NYTimes: A Muslim Lawyer Refuses to Choose Between a Career and a Head Scarf

Just last week, the U.S. Supreme Court ruled in favor of a hijabi job applicant in a case against Abercrombie & Fitch. The case is one in a line of cases where women in hijab deal with workplace discrimination – one of many problems facing American Muslims in the aftermath of 9/11. In fact, a 2013 study conducted by the University of Hawaii-Manoa found that all aspects of the hiring process, from callbacks to interaction time with potential employers, were hurt by wearing a hijab.


According to the study:

The findings revealed that wearing a hijab had a negative impact in all aspects of the hiring process compared to Muslim women who did not wear a hijab. The field experiment tracked several areas of the hiring process, including the permission to complete job applications, job availability, job call backs, interaction time, and perceived negativity and lack of interest by the employer.
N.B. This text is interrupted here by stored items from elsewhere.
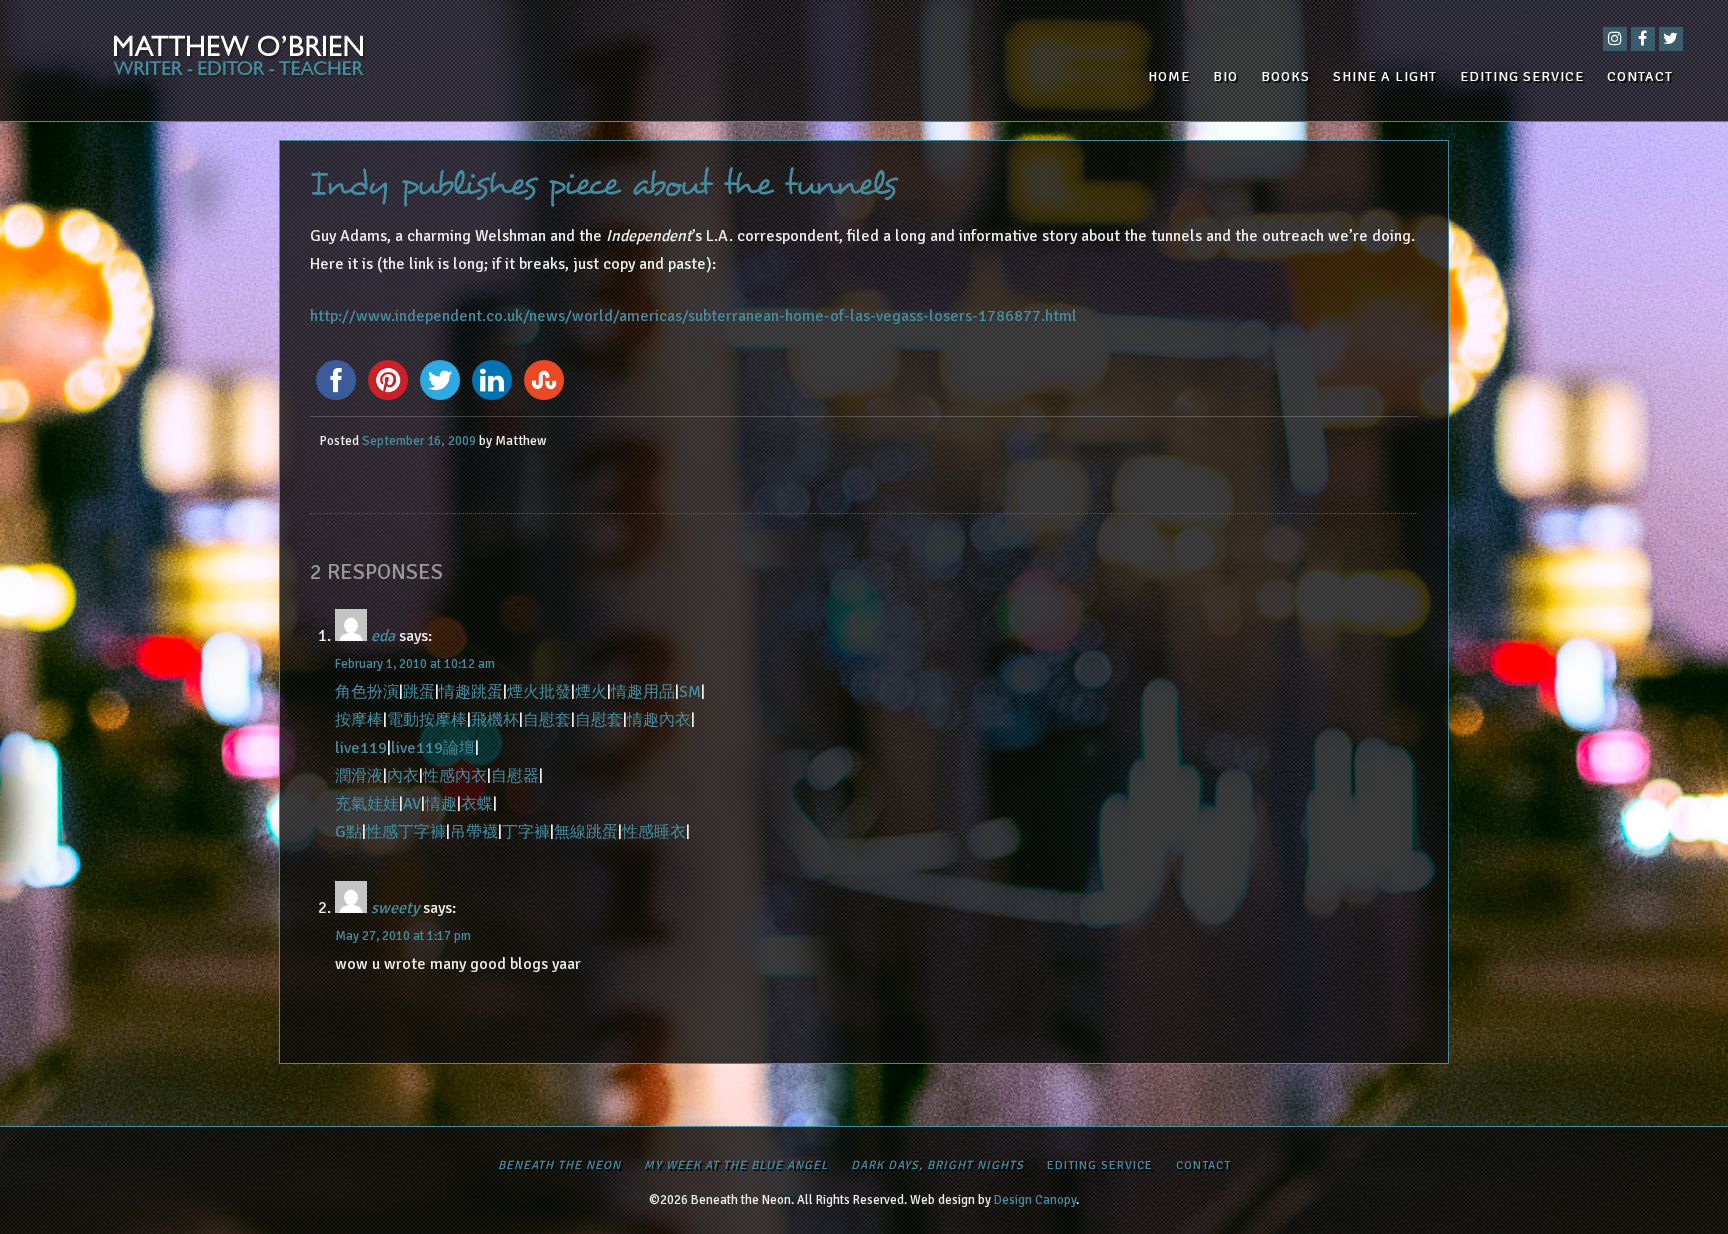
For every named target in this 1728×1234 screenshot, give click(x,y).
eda (383, 636)
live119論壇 (433, 748)
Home (1169, 76)
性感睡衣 (654, 832)
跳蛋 (419, 692)
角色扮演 (367, 692)
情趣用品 (643, 692)
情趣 (441, 804)
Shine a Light (1385, 76)
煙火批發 (539, 692)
And even after landing the job, Muslim women in hijab–or devout Muslims needing religious accommodations of any sort–are afraid to make those requests due to a fear of being seen as too demanding.

In a recent article, the New York Times discusses workplace discrimination for hijabi lawyers:

The apprehension usually hits the night before a job interview or a big court case, as Zahra Cheema, a young lawyer, looks at the colorful head scarves and flowing abayas in her closet and silently wonders: “Should I try to make myself look less Muslim?”

“That’s when I’m feeling the pressure,” said Ms. Cheema, who wears the hijab, a traditional scarf that covers her hair and neck, whenever she leaves home.

She ponders: Should she wear a long, American-style skirt or the more conservative, full-length abaya that she prefers? There are no easy answers for an observant Muslim woman navigating the workplace.

“Every time I walk into the room, the first thought is, ‘There’s a Muslim,’ ” said Ms. Cheema, 25, the American-born daughter of Pakistani immigrants, describing that moment when she meets with a potential employer or argues a case in court. “I worry that essentially the hijab will override all my other merits.”

It can be “very lonely,” said Ms. Cheema, describing her journey from law school to a law firm here. She grew up in a predominantly white town on Long Island, and her secular family initially frowned on her decision to wear the hijab, a step she took when she was a freshman in college.

“They were like, ‘Who’s going to hire you?’ ” she said, recalling her parents’ concerns and her determination to prove them wrong.